### TRY IT
Pictures must not appear in the copy. Set down exactly the line with "Click the Everything app title bar icon" and each line after it through the end of the data below.

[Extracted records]
------------------------------------------------------------------------

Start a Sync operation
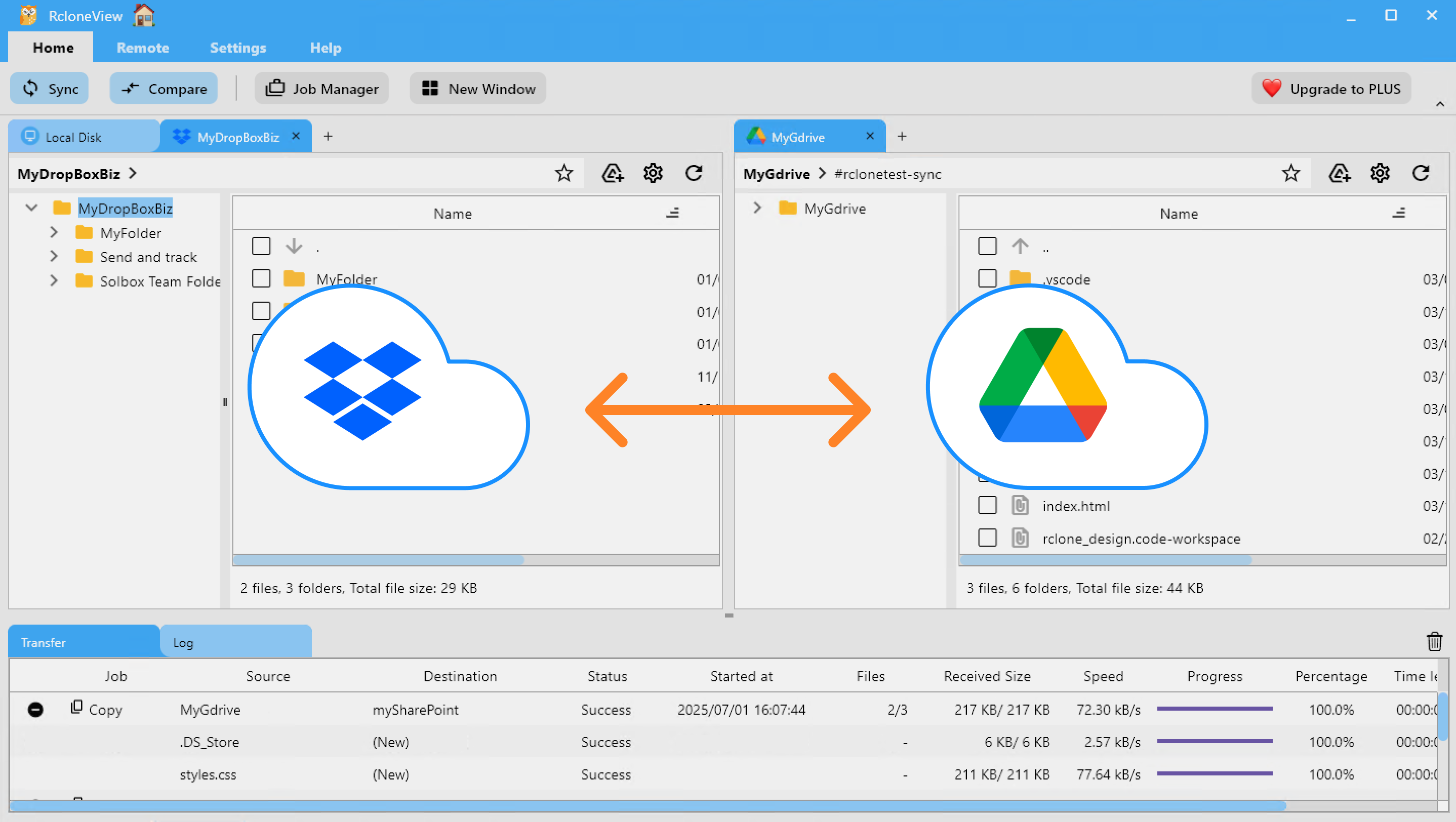Screen dimensions: 1456x822 tap(49, 88)
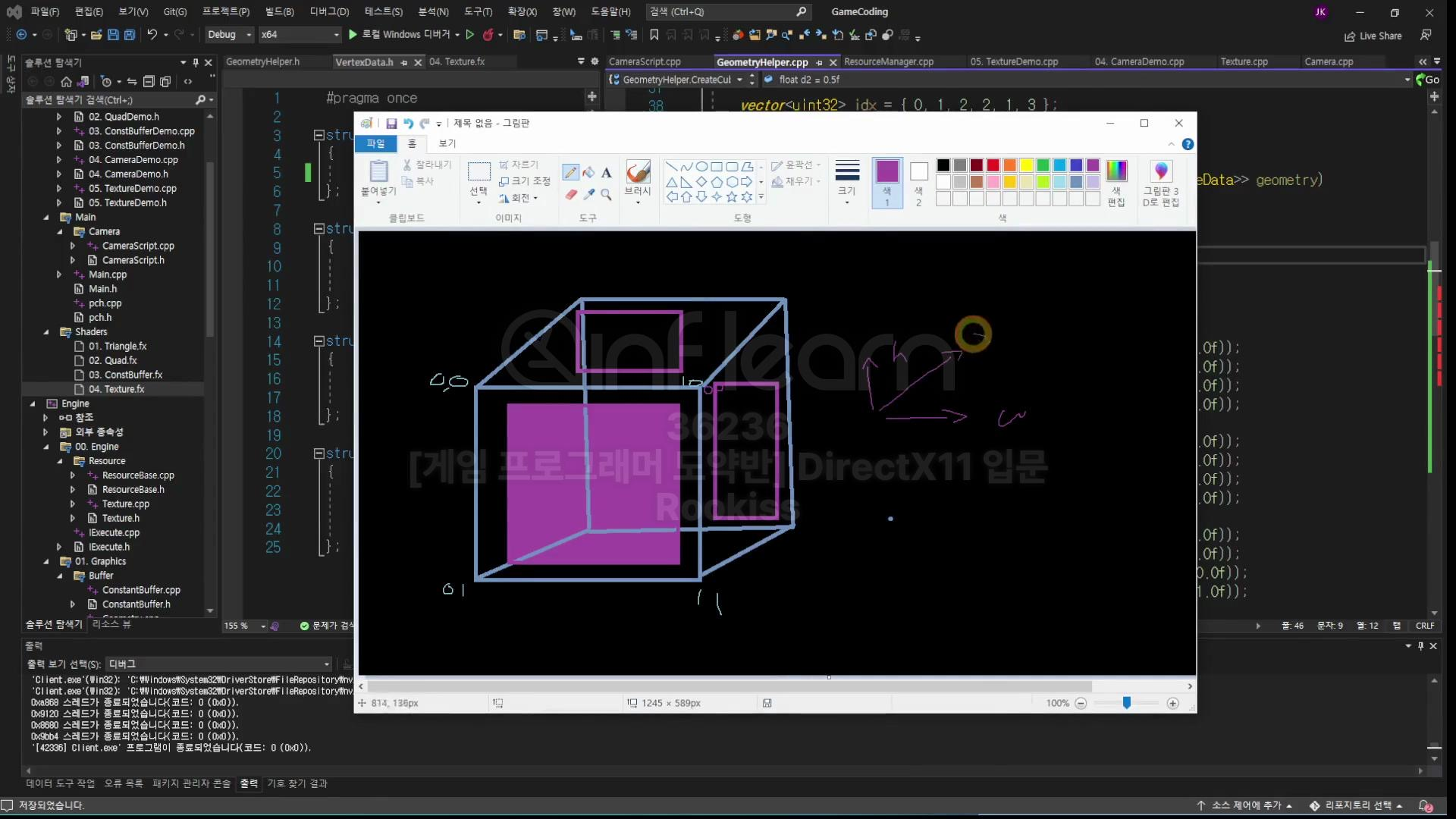Pick the Text tool in Paint
1456x819 pixels.
[606, 173]
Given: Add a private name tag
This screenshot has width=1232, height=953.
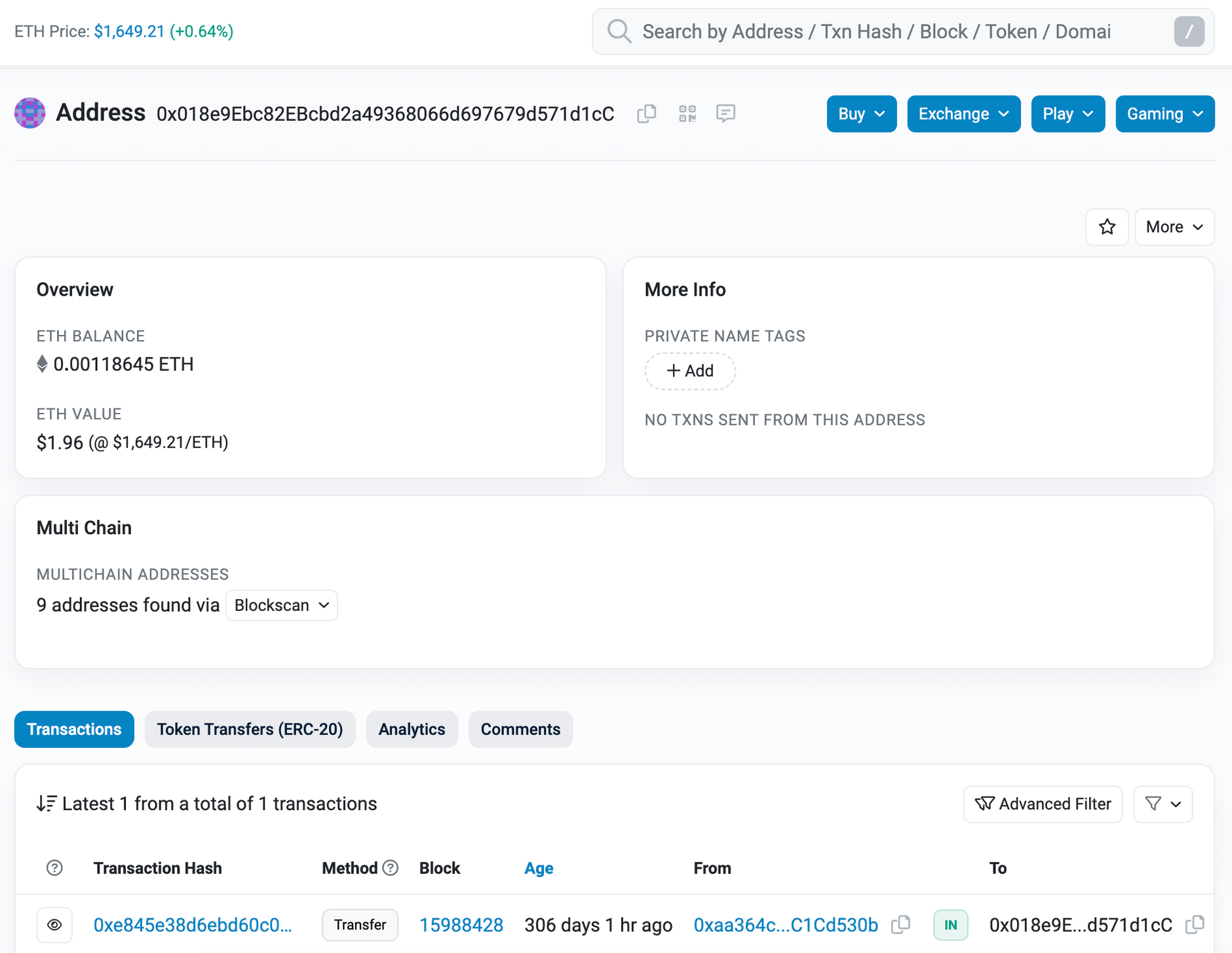Looking at the screenshot, I should click(x=689, y=371).
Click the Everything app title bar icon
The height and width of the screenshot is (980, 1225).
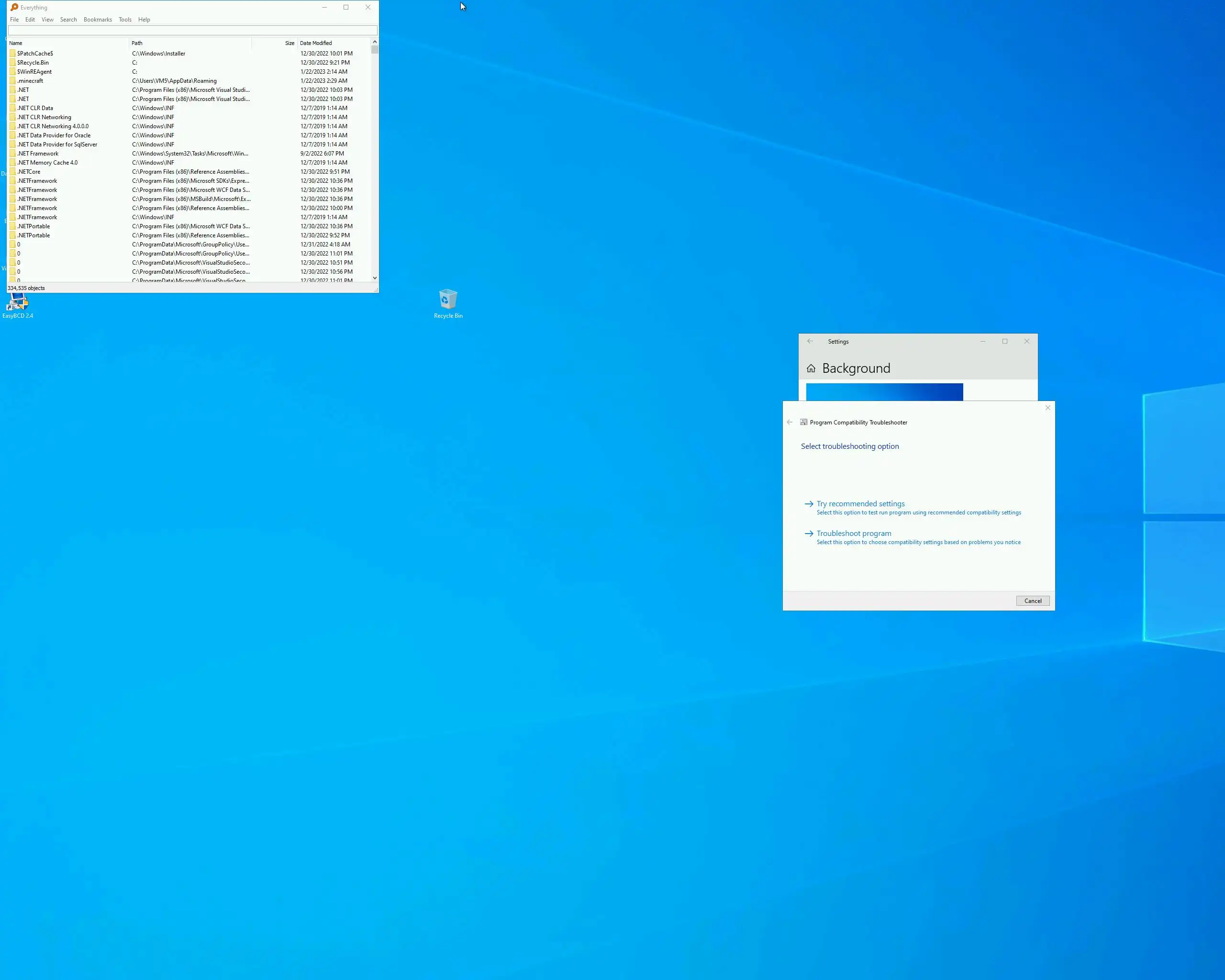pyautogui.click(x=14, y=7)
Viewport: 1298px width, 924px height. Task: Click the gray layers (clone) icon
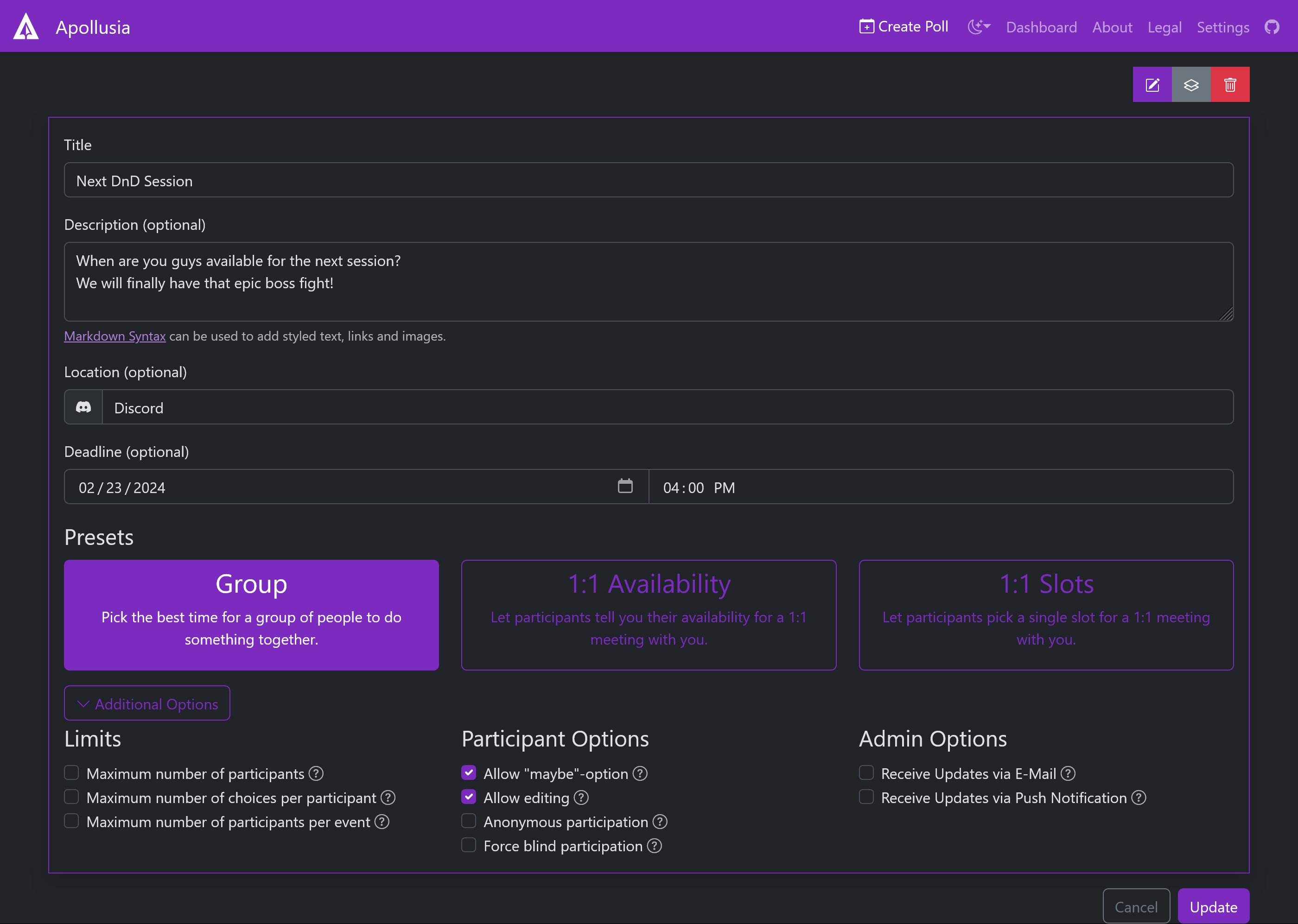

------------------------------------------------------------------------

### OUTPUT OF THE TASK
Click the Everything app title bar icon
The height and width of the screenshot is (980, 1225).
pyautogui.click(x=14, y=7)
Viewport: 1298px width, 924px height. Task: Click the gray layers (clone) icon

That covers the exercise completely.